:: Yazılı görev 1 ::
Kayıtların başından "(1236, 154)." ifadesini içeren satıra kadar uzanan kısmı, iki uç da dahil olmak üzere, hiç değiştirmeden kopyalayın. Resimleri yanıtınıza almayın.

:: İncelenecek metin ::
Giyindiğim hangi mevsimin soluk yüzü
elbet baharımsı bir güneş mecazi bir sıcaklık, arka sokağın da bitmez gürültüsü
Uğultulu bir dönemeç iken b/eşiğim
bilmiyorum da hangi mendebur gölgeye rast geleceğim?
Birilerine benzemek sanırım son
zamanlarda düştüğüm hata aslında düşüncelerini kanıksamak ve benim neyden
ibaret olduğumu düşünmelerine verdiğim izin.
Nöbet geçiren haletiruhiyesi günün:
azıcık pasaklı ve kör düğüm makul olan neyse iz mi düşeceğim ya da birileri
hoşnut olsun diye başımı mı eğeceğim ya da kabul edeceğim düşündüklerinin ben
mizaçlı olduğunu ve düşünemedikleri ne ise ben mi gayret edeceğim onların
yerine?
Hayli zaman oldu hani dışarıda
dolanmayalı.
Hayli zaman oldu birilerinin beni
anlamadığının üzerinden sahi ne kadar zaman geçti?
Cüssem ne ki ya da kimliğim ve kabul
göreceğim hangi meclisi nereden arayıp da bulacağım?
Yazıp çizdiğim bunca zaman…
Sahi kim için mi yazıyorum ya da
birileri hemfikir olsun mu diye yaşamaktan keyif aldığımı sanıyorum? Sandıkları
sanmadıklarından bana mı ne belki de sandık sandık cümleden ördüğüm bir dergah
gibi içimde gezinen sözcüklerim.
Hayli vakit geçtiyse de geçti
üzerinden ve sancılı bir hayatım olduğu için mi iki kat üzülmeliyim?
Resmi yok işte yenilgilerim çünkü ben
yanılgı yüklüyüm ve yerildiğim kadar da yer yarılsa da içine girmek adına hazır
ol’da bir onay bekliyorum.
Kim olduğumun ne hükmü var ne de
devamı çünkü bu hikâyeyi yazmak değil sadece sonlandırmak istiyorum.

:: Verilen veriler ::
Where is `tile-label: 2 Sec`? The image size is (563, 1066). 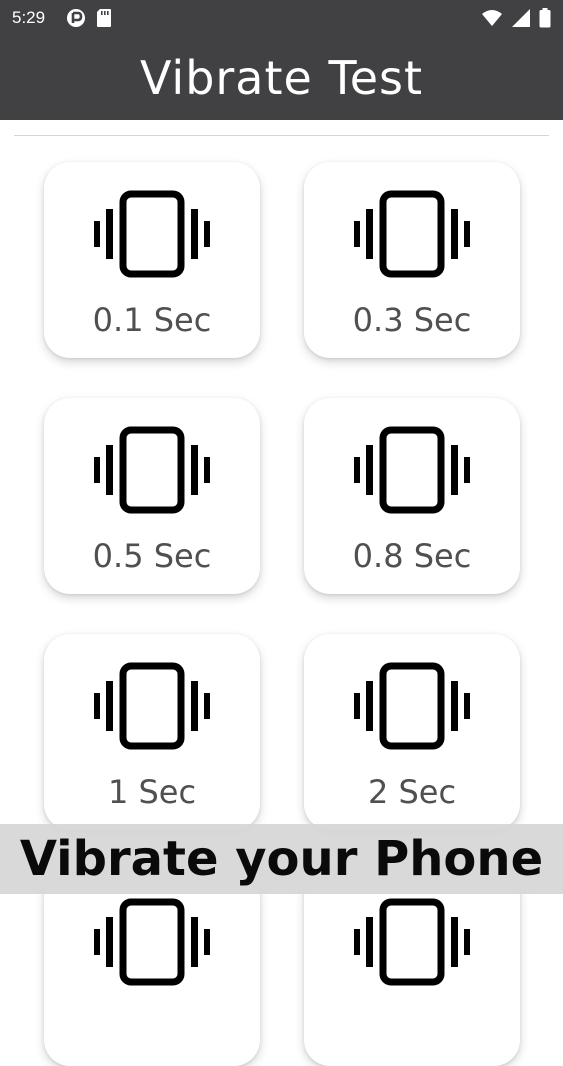
tile-label: 2 Sec is located at coordinates (412, 792).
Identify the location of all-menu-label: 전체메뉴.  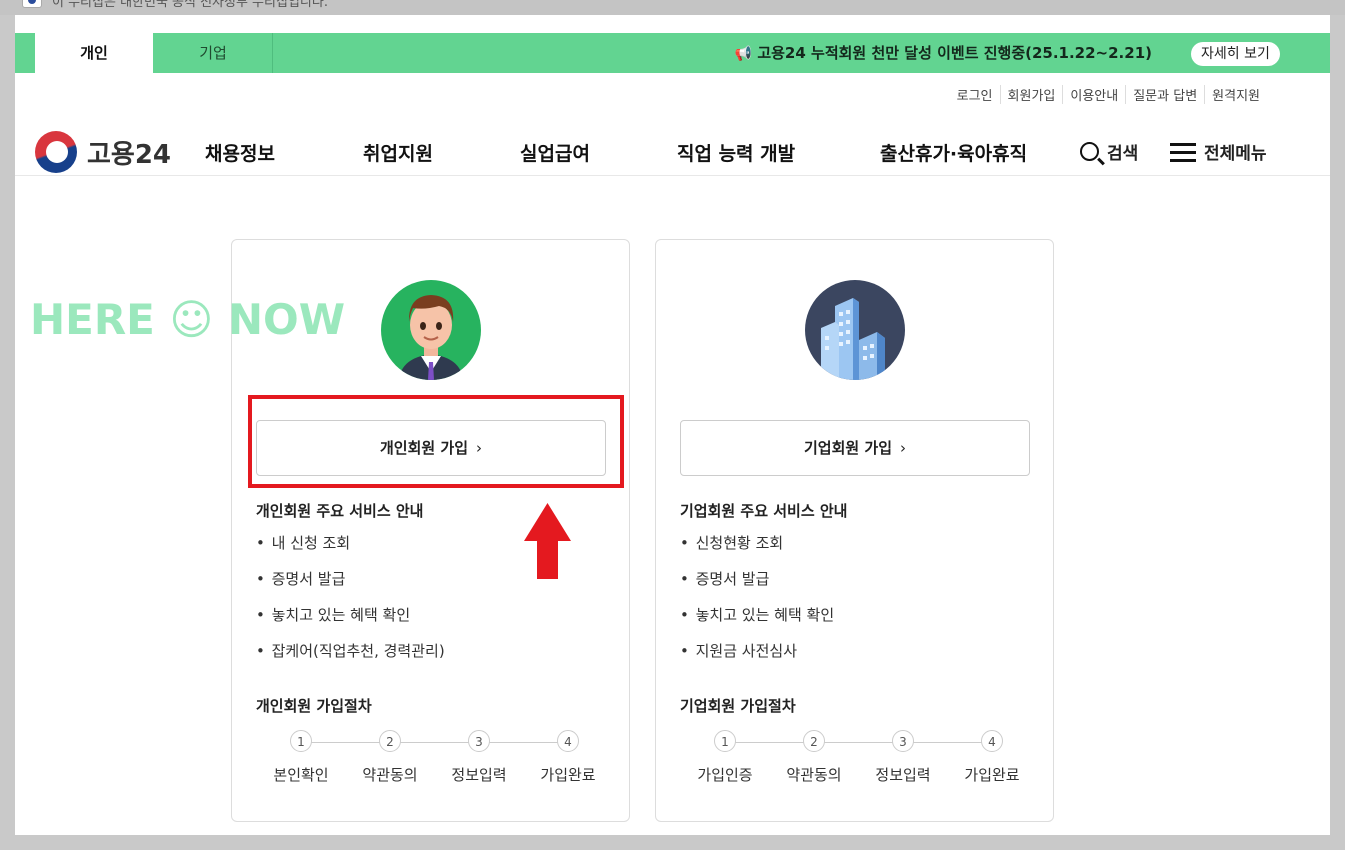
(1236, 154).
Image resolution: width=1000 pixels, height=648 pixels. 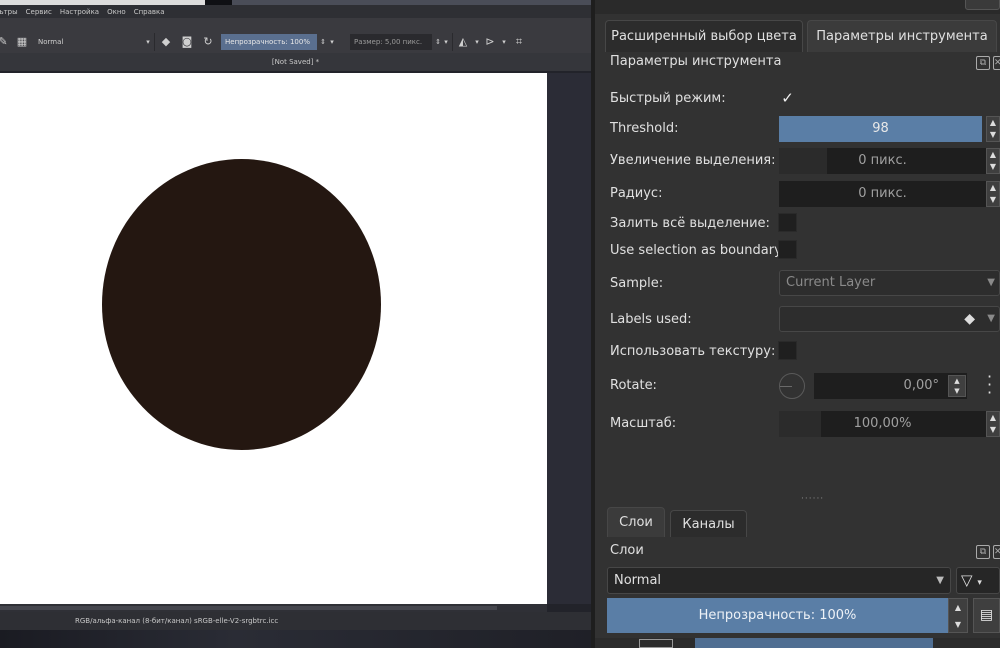 I want to click on layer-blend-mode-value: Normal, so click(x=638, y=580).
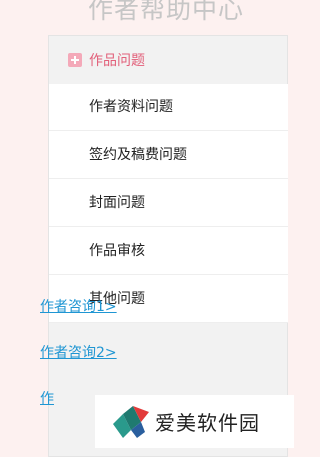  Describe the element at coordinates (168, 155) in the screenshot. I see `list-item-contract-payment: 签约及稿费问题` at that location.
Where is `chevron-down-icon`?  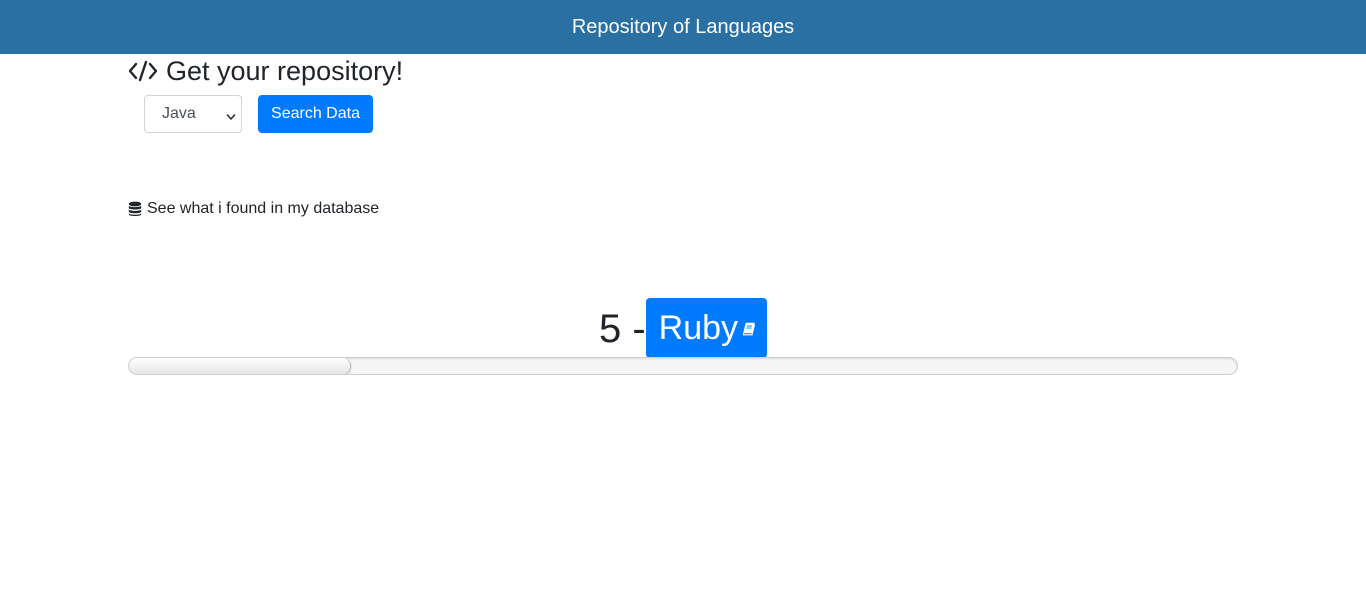
chevron-down-icon is located at coordinates (231, 114).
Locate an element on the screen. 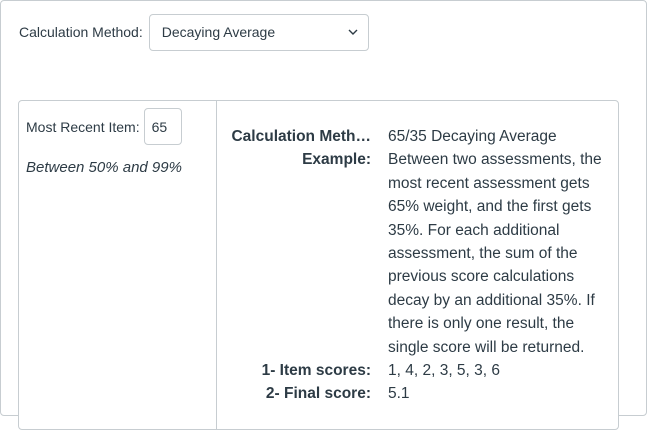 The image size is (647, 430). item-scores-row: 1- Item scores: 1, 4, 2, 3, 5, 3, 6 is located at coordinates (419, 370).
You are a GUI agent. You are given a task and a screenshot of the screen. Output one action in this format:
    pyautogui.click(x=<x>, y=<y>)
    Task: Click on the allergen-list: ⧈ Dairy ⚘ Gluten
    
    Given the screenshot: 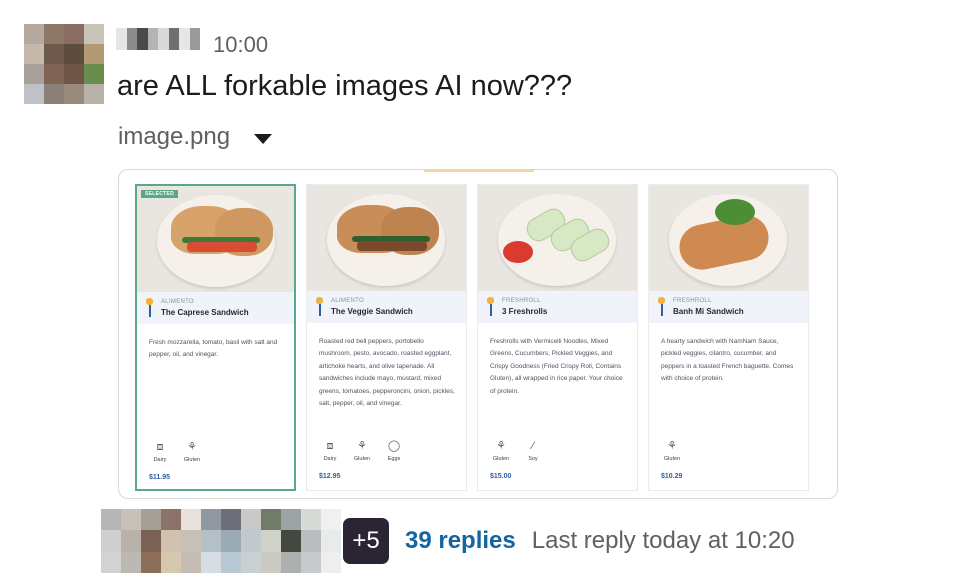 What is the action you would take?
    pyautogui.click(x=176, y=452)
    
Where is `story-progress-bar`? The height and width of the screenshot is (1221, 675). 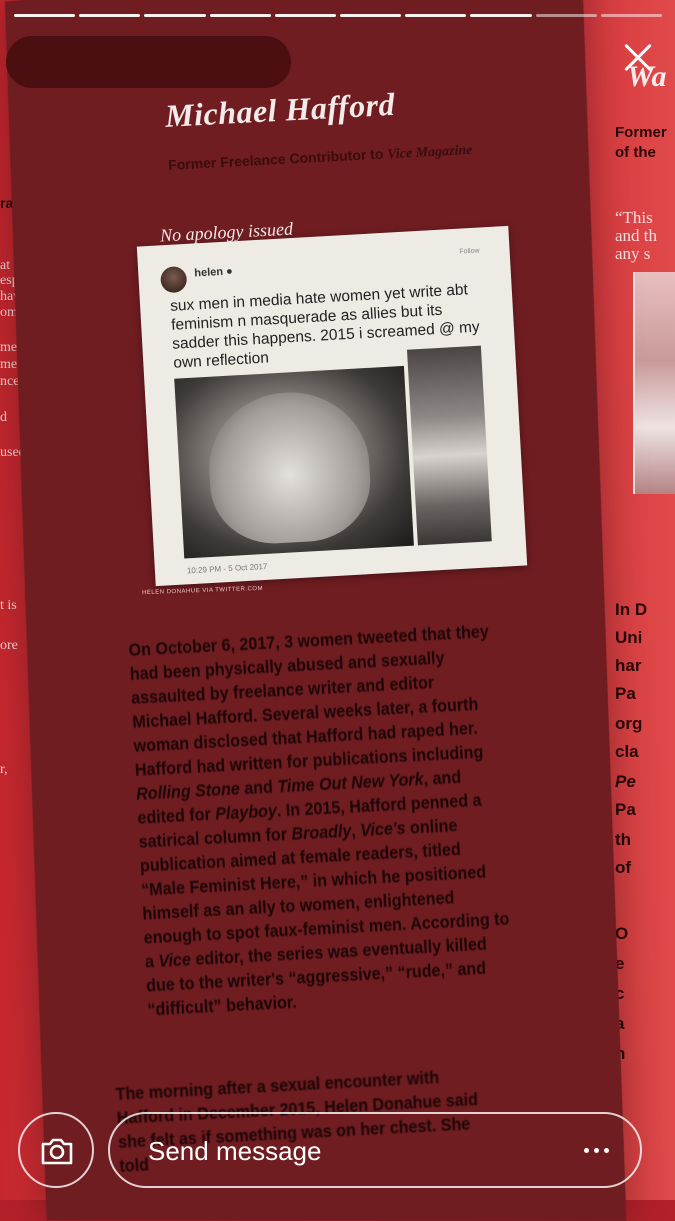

:: Yazılı görev 2 ::
Aşağıdaki ifadelerin metinle uyuşup uyuşmadığını evet ya da hayır diye belirtin ve her yanıtı metinden birebir alıntıladığınız belirleyici sözlerle destekleyin.
(a) Metinde konuşan kişi bu hikâyeyi yazmak değil, yalnızca sonlandırmak istediğini söylüyor.
(b) Metinde konuşan kişi uzun zamandır dışarıda dolaştığını söylüyor.
(c) Metinde güneş "baharımsı" sözcüğüyle niteleniyor.

:: Alıştırma yanıtı 1 ::
Where is `tile-label: 2 Sec`? The image size is (563, 1066). 
tile-label: 2 Sec is located at coordinates (412, 792).
Identify the location of all-menu-label: 전체메뉴.  
(1236, 154).

:: Alıştırma yanıtı 2 ::
(a) Evet: "bu hikâyeyi yazmak değil sadece sonlandırmak istiyorum."
(b) Hayır: "Hayli zaman oldu hani dışarıda dolanmayalı."
(c) Evet: "elbet baharımsı bir güneş"